START SUPPLIED RECORDS

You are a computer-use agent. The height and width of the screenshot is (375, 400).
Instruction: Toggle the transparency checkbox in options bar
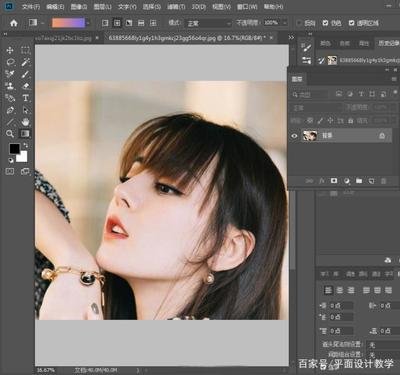tap(352, 23)
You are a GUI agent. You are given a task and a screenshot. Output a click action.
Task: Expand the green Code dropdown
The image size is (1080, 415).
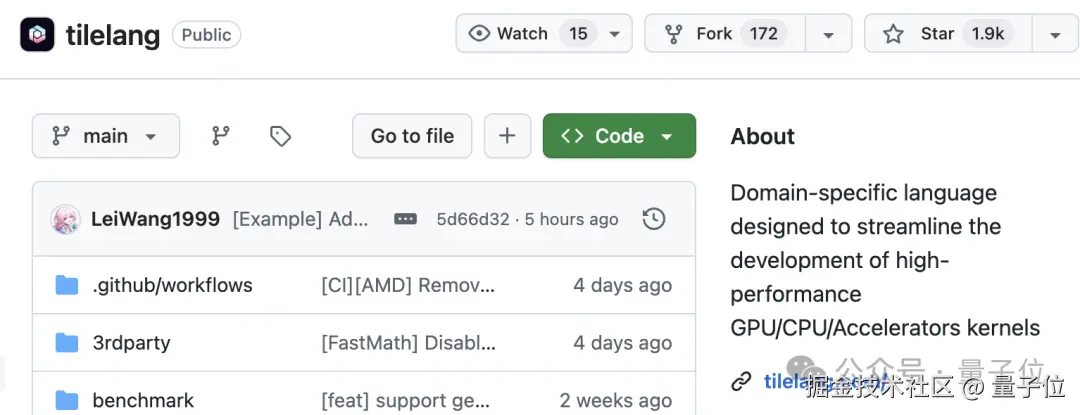[619, 136]
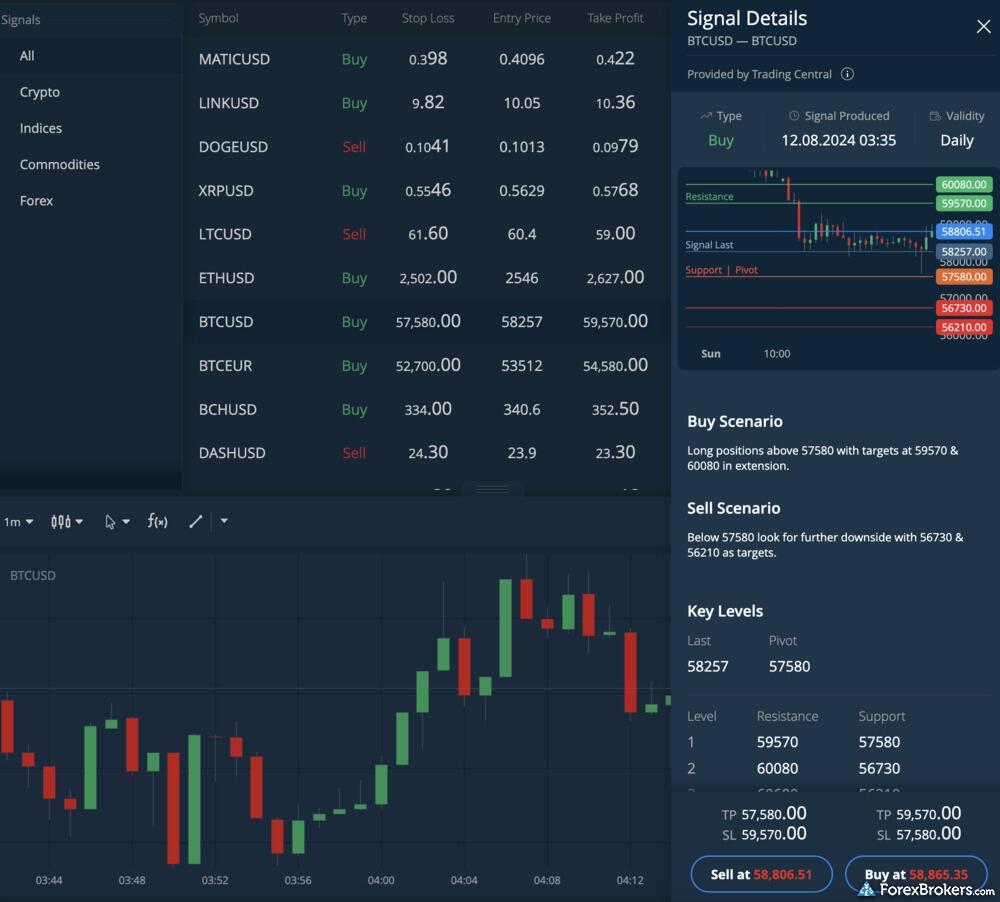Click the cursor pointer tool icon
This screenshot has height=902, width=1000.
tap(110, 521)
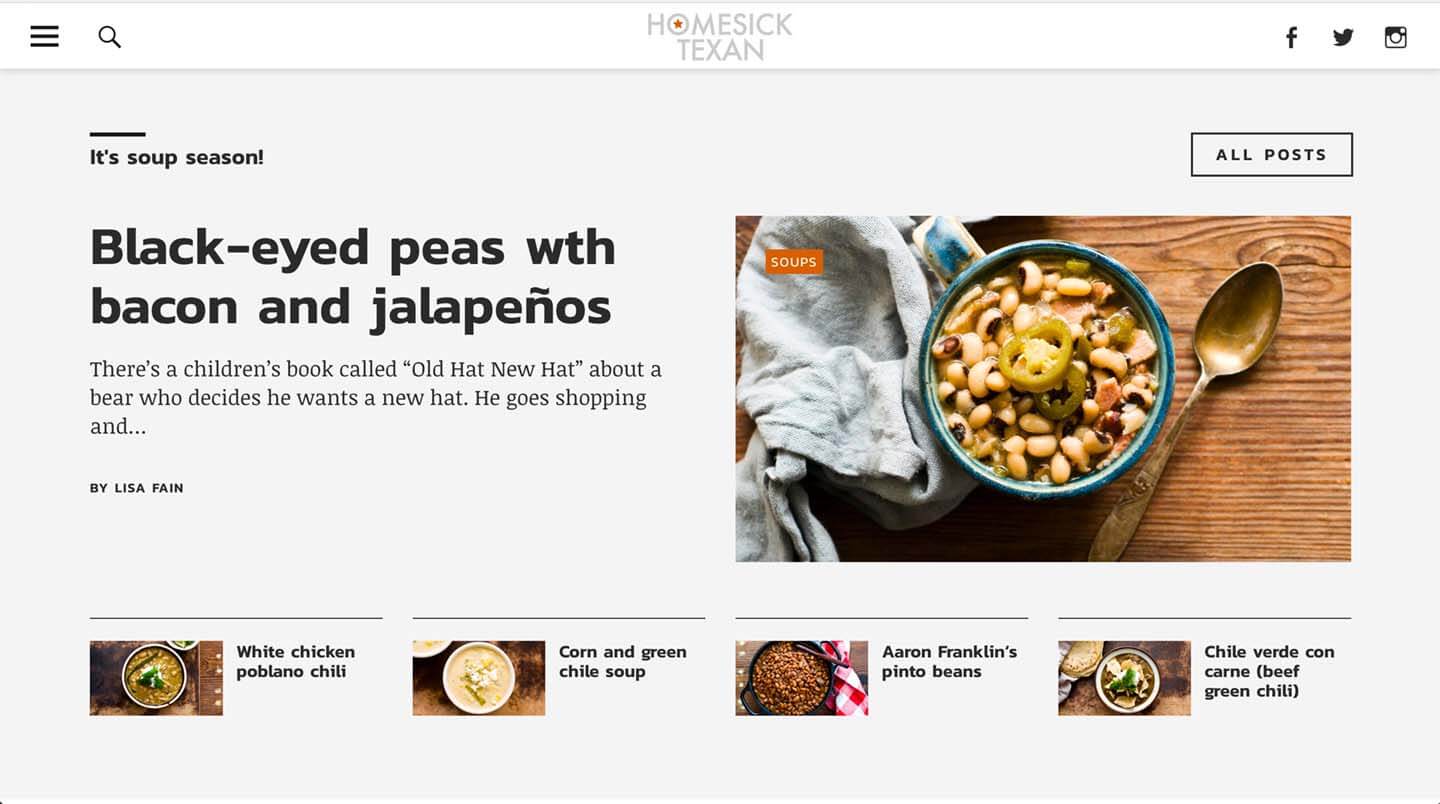Open the hamburger menu
Image resolution: width=1440 pixels, height=804 pixels.
tap(44, 37)
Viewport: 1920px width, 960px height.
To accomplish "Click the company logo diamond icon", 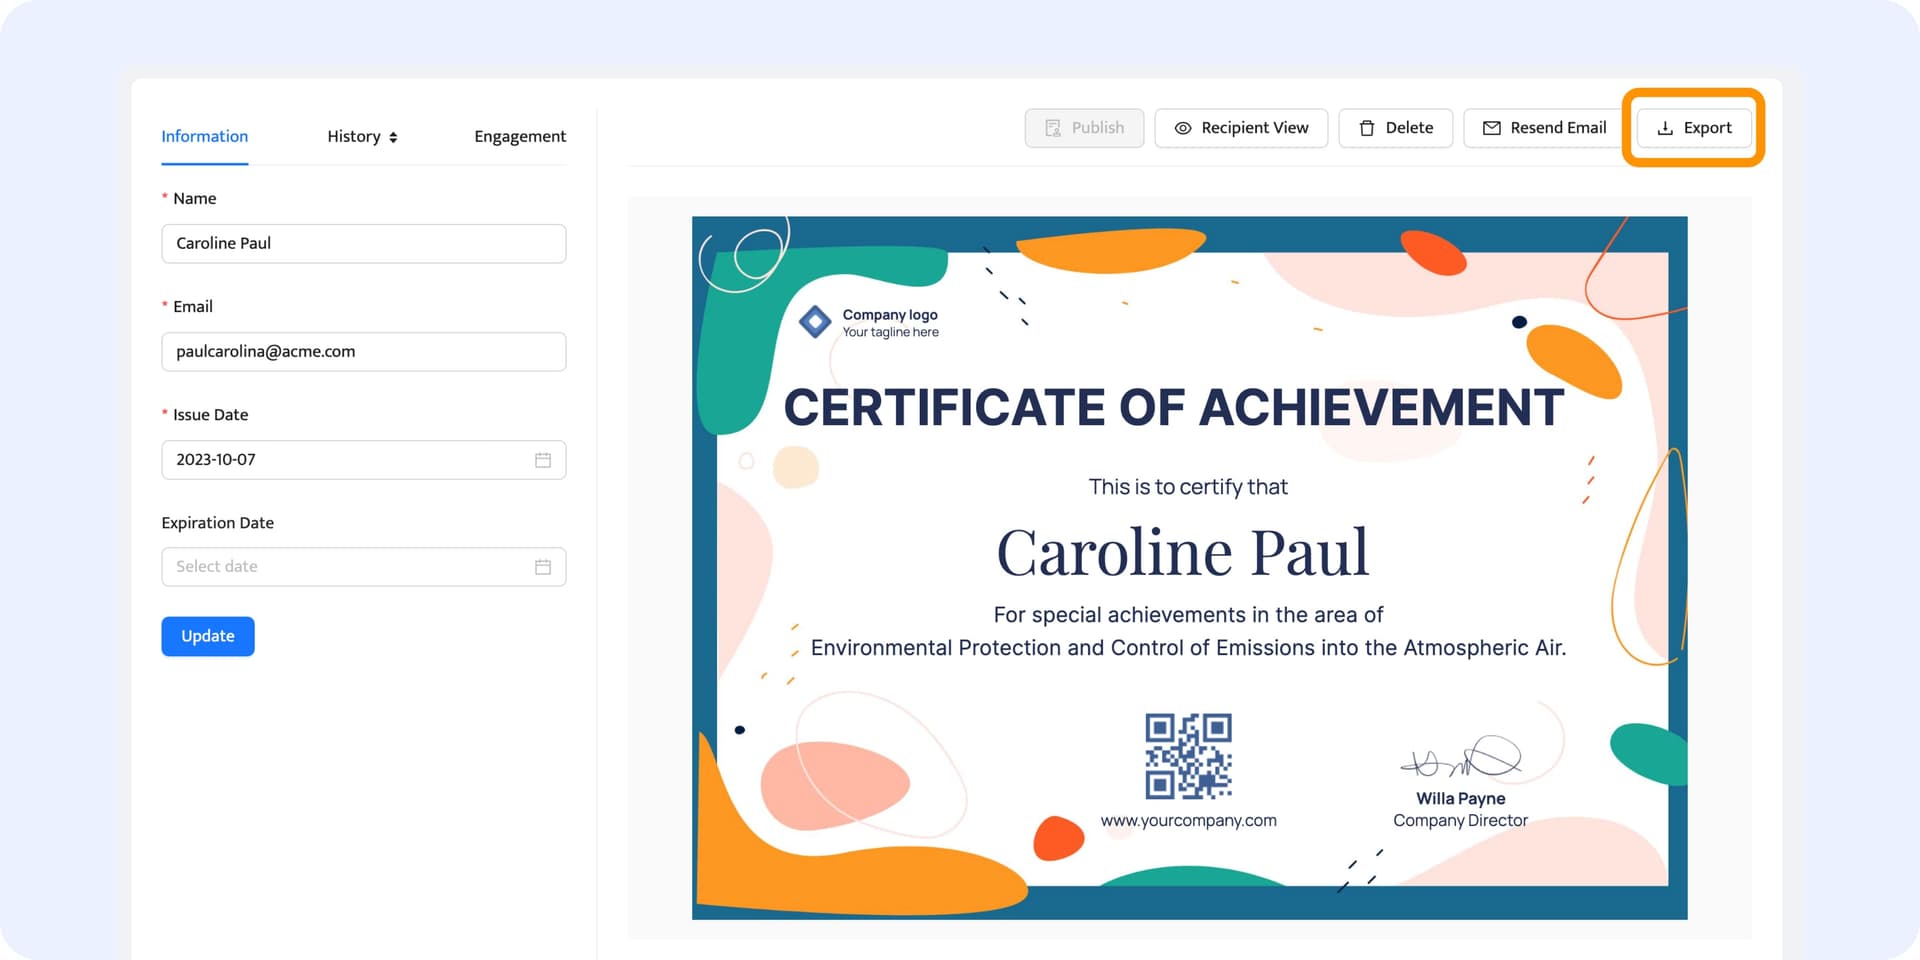I will (x=815, y=322).
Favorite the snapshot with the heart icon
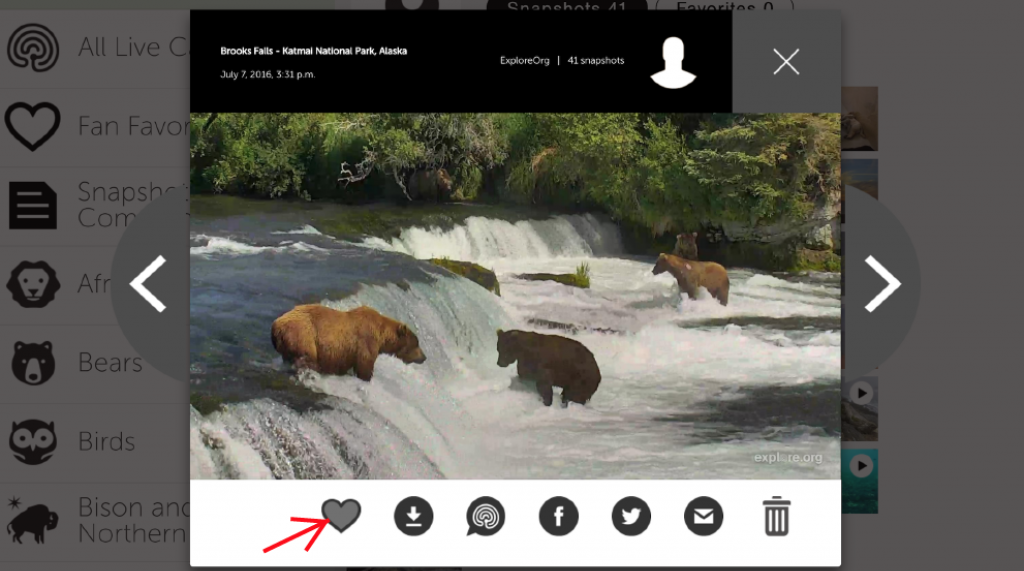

END SUPPLIED RECORDS

## TASK ITEM
Each line in the data where the string "agent" occurs should be identified and copied.

## ANSWER BELOW
You are a computer-use agent. The height and width of the screenshot is (375, 400).
You are a GUI agent. You are given a task and a screenshot. Output a click action.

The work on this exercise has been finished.